Provenance discovery, extraction, and verification

This tutorial demonstrates how Macaron can automatically retrieve provenance for npm artifacts, validate the contents, and verify the authenticity. Any artifact that can be analyzed and checked for these properties can then be trusted to a greater degree than would be otherwise possible, as provenance files provide verifiable information, such as the commit and build service pipeline that has triggered the release.

For npm artifacts, Macaron makes use of available features provided by npm. Most importantly, npm allows developers to generate provenance files when publishing their artifacts. The semver package is chosen as an example for this tutorial.

Installation and Prerequisites

Skip this section if you already know how to install Macaron.

Please follow the instructions here. In summary, you need:

  • Docker

  • the run_macaron.sh script to run the Macaron image.

Note

At the moment, Docker alternatives (e.g. podman) are not supported.

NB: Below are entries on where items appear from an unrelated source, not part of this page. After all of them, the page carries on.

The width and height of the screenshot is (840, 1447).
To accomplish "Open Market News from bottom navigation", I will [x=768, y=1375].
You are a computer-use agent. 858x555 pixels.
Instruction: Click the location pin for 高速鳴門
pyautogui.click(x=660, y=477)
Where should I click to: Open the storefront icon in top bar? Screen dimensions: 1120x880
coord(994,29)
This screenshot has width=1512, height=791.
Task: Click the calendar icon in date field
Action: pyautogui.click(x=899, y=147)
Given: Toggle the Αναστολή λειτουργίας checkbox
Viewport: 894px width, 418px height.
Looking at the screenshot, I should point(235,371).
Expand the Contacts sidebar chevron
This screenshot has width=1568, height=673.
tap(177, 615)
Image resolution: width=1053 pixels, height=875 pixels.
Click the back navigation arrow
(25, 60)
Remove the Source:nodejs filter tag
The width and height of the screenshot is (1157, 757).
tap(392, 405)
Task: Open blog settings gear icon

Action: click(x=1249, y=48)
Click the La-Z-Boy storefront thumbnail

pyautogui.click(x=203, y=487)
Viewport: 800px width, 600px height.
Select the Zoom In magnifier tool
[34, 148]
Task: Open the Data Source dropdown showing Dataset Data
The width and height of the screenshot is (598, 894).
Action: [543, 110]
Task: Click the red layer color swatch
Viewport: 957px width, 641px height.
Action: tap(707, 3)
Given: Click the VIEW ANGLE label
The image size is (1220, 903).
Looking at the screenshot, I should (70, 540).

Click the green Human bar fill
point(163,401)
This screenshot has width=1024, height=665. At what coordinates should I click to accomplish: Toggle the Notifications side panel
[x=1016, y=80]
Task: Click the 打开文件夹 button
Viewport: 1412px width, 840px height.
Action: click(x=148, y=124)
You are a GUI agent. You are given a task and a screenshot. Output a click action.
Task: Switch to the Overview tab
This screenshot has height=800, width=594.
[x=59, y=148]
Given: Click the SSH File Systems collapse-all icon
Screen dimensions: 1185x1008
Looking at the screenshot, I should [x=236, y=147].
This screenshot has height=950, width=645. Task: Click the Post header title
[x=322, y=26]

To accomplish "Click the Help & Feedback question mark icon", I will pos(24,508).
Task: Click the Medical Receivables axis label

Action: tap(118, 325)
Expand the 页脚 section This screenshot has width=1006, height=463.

You also need to provide Macaron with a GitHub token through the GITHUB_TOKEN environment variable.

To obtain a GitHub Token:

  • Go to GitHub settingsDeveloper Settings (at the bottom of the left side pane) → Personal Access TokensFine-grained personal access tokensGenerate new token. Give your token a name and an expiry period.

  • Under "Repository access", choosing "Public Repositories (read-only)" should be good enough in most cases.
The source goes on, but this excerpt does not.